— start DOCUMENT SEGMENT —
PABannier / bark.cpp

Suno AI's Bark model in C/C++ for fast text-to-speech
MIT License
630 stars 48 forks source link
inference machine-learning text-to-speech

bark.cpp

bark.cpp

Actions Status License: MIT

Roadmap / encodec.cpp / ggml

Inference of SunoAI's bark model in pure C/C++.

Description

With bark.cpp, our goal is to bring real-time realistic multilingual text-to-speech generation to the community.

Models supported

Models we want to implement! Please open a PR :)

Demo on Google Colab (#95)


Here is a typical run using bark.cpp:

./main -p "This is an audio generated by bark.cpp"

   __               __
   / /_  ____ ______/ /__        _________  ____
  / __ \/ __ `/ ___/ //_/       / ___/ __ \/ __ \
 / /_/ / /_/ / /  / ,<    _    / /__/ /_/ / /_/ /
/_.___/\__,_/_/  /_/|_|  (_)   \___/ .___/ .___/
                                  /_/   /_/

bark_tokenize_input: prompt: 'This is an audio generated by bark.cpp'
bark_tokenize_input: number of tokens in prompt = 513, first 8 tokens: 20795 20172 20199 33733 58966 20203 28169 20222

Generating semantic tokens: 17%

bark_print_statistics:   sample time =    10.98 ms / 138 tokens
bark_print_statistics:  predict time =   614.96 ms / 4.46 ms per token
bark_print_statistics:    total time =   633.54 ms

Generating coarse tokens: 100%

bark_print_statistics:   sample time =     3.75 ms / 410 tokens
bark_print_statistics:  predict time =  3263.17 ms / 7.96 ms per token
bark_print_statistics:    total time =  3274.00 ms

Generating fine tokens: 100%

bark_print_statistics:   sample time =    38.82 ms / 6144 tokens
bark_print_statistics:  predict time =  4729.86 ms / 0.77 ms per token
bark_print_statistics:    total time =  4772.92 ms

write_wav_on_disk: Number of frames written = 65600.
— end DOCUMENT SEGMENT —
— start EXCERPTED DATA —
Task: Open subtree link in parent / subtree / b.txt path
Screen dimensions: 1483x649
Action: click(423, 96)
— end EXCERPTED DATA —
— start EXCERPTED DATA —
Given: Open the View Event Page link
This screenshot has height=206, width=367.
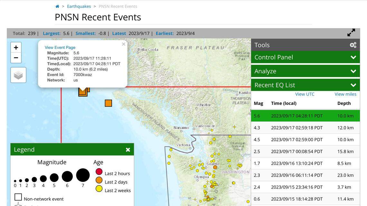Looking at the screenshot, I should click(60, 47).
— end EXCERPTED DATA —
* _STATED EXERCISE 1_
Rewrite the listing from the line with "Task: Open subtree" to the line with "Action: click(423, 96)", replacing "Screen dimensions" with "Display size" and leaving everything else unchanged.
* _STATED EXERCISE 2_
Continue the bark.cpp project page from the point where it stops.

* _TASK ANSWER 1_
Task: Open subtree link in parent / subtree / b.txt path
Display size: 1483x649
Action: click(423, 96)

* _TASK ANSWER 2_
main:     load time =   324.14 ms
main:     eval time =  8806.57 ms
main:    total time =  9131.68 ms

Here is a video of Bark running on the iPhone:

https://github.com/PABannier/bark.cpp/assets/12958149/bc807c0b-adfa-4c47-a05b-a2d8ba157dd8

Usage

Here are the steps to use Bark.cpp

Get the code

git clone --recursive https://github.com/PABannier/bark.cpp.git
cd bark.cpp
git submodule update --init --recursive

Build

In order to build bark.cpp you must use CMake:

mkdir build
cd build
cmake ..
cmake --build . --config Release

Prepare data & Run

# Install Python dependencies
python3 -m pip install -r requirements.txt

# Download the Bark checkpoints and vocabulary
python3 download_weights.py --out-dir ./models --models bark-small bark

# Convert the model to ggml format
python3 convert.py --dir-model ./models/bark-small --use-f16

# run the inference
./build/examples/main/main -m ./models/bark-small/ggml_weights.bin -p "this is an audio generated by bark.cpp" -t 4

(Optional) Quantize weights

Weights can be quantized using the following strategy: q4_0, q4_1, q5_0, q5_1, q8_0.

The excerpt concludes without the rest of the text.